We fundamentally consider the automotive manufacturing process as a simulation-centric one, which is why for the past three years, we’ve been developing a next-generation driver-in-loop simulator that has all the requirements for simulating a road car.
The MTS Vehicle Dynamics Simulator is an industry game-changer, offering automakers the potential to develop new concepts more quickly, and to be more experimental in outlook. It can reproduce everything from the physical 'feel' of the suspension, steering and pedal feedback down to the sight lines from the cockpit. Every aspect of the car – aerodynamics, spring rates, damper settings, engine performance – is defined within the model to a complete degree of fidelity. The simulator also has the flexibility to accommodate physical components should a client wish to take a ‘hybrid’ approach.
This new simulator technology leverages twenty years of experience and insight gained in Formula 1, in a modern road-car chassis.
The simulator is situated in a room next door to our motorsport simulator but the functional differences are clear. For example, the automotive simulator offers more movement in the suspension, so the motion platform incorporates a greater degree of movement. It offers the same high fidelity, wide frequency bandwidth and low latency as the Formula 1 simulator, but in a form tailored specifically to road car development.
Shortening the R&D cycle and reducing the number of prototype cars has a clear positive impact on costs and offers greater speed to market for our clients.
Furthermore, the unique dynamic performance of our automotive platform makes it an enabler for ADAS and the development of self-driving vehicles.
Human factors will continue to be an important part of automotive in the self-driving age - and so will simulators for that matter.
Modelling driver behavior is still a big challenge for situations in which driver behavior is critical putting a human in the loop is attractive. The real need for our simulator comes in when the driver behavior is influenced by emotion and response to dynamic and immersive events. For these reasons, I think that to supplement the training and validation of AI systems, our simulator could function as an edge case exploration tool. By this I mean, a tool that can be used as an environment to experiment on high-impact rare edge cases that are critical for public acceptance.

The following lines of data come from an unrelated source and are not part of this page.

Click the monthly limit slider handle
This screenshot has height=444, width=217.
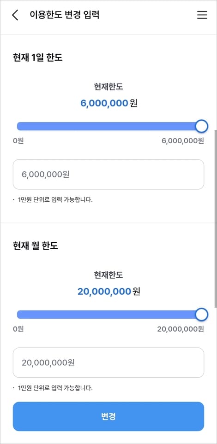tap(202, 314)
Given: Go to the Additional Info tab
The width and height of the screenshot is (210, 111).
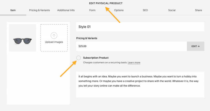Looking at the screenshot, I should point(66,10).
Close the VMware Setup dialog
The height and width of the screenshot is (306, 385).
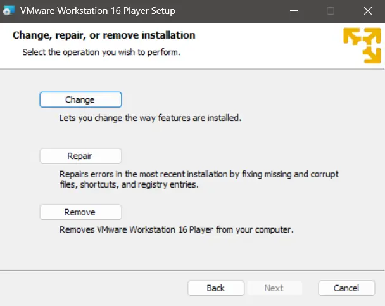(x=368, y=11)
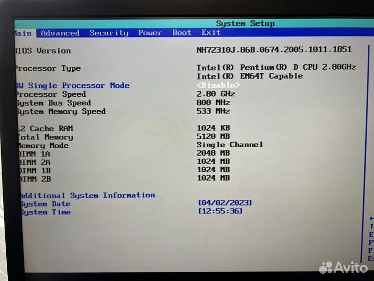Select the System Date label

point(45,204)
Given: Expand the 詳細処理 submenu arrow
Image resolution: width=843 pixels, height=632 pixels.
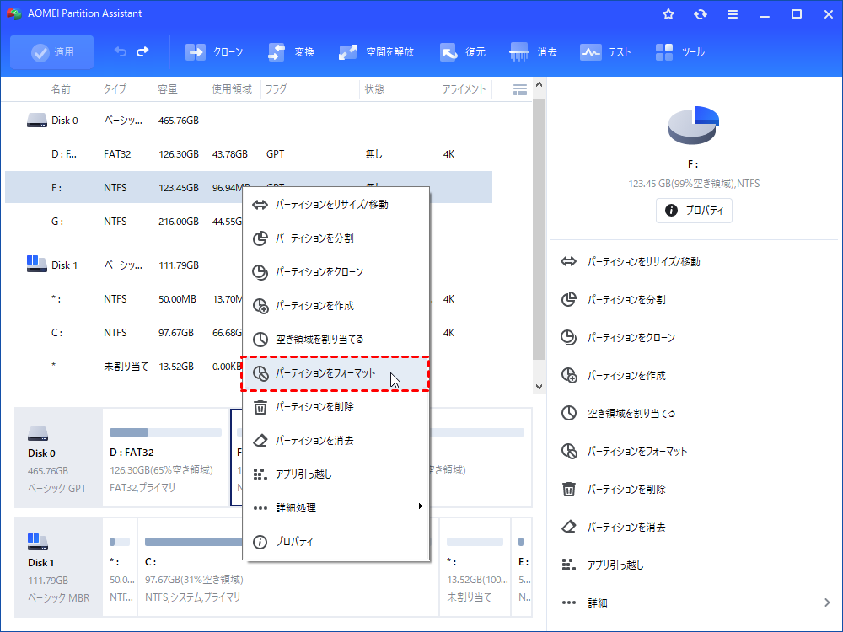Looking at the screenshot, I should coord(420,506).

In contrast to real-world testing, the simulator affords isolation of effects, repeat-ability of tests and better quality data (not at the expense of volume) while providing high fidelity immersion and cueing to illicit the same driving behavior of humans in the scene. I imagine that lessons from rare but important edge cases simulated in this virtual environment could be transferred to the self-driving software stack and generalised to a wide range of cases that belong to the same class of edge cases.
With our expertise and extensive experience in simulation technology, we’re empowering manufacturers to be more ambitious and innovative, to have more ownership of their brands, to make better design decisions, to develop more cost-effectively, and most importantly, to build better cars faster.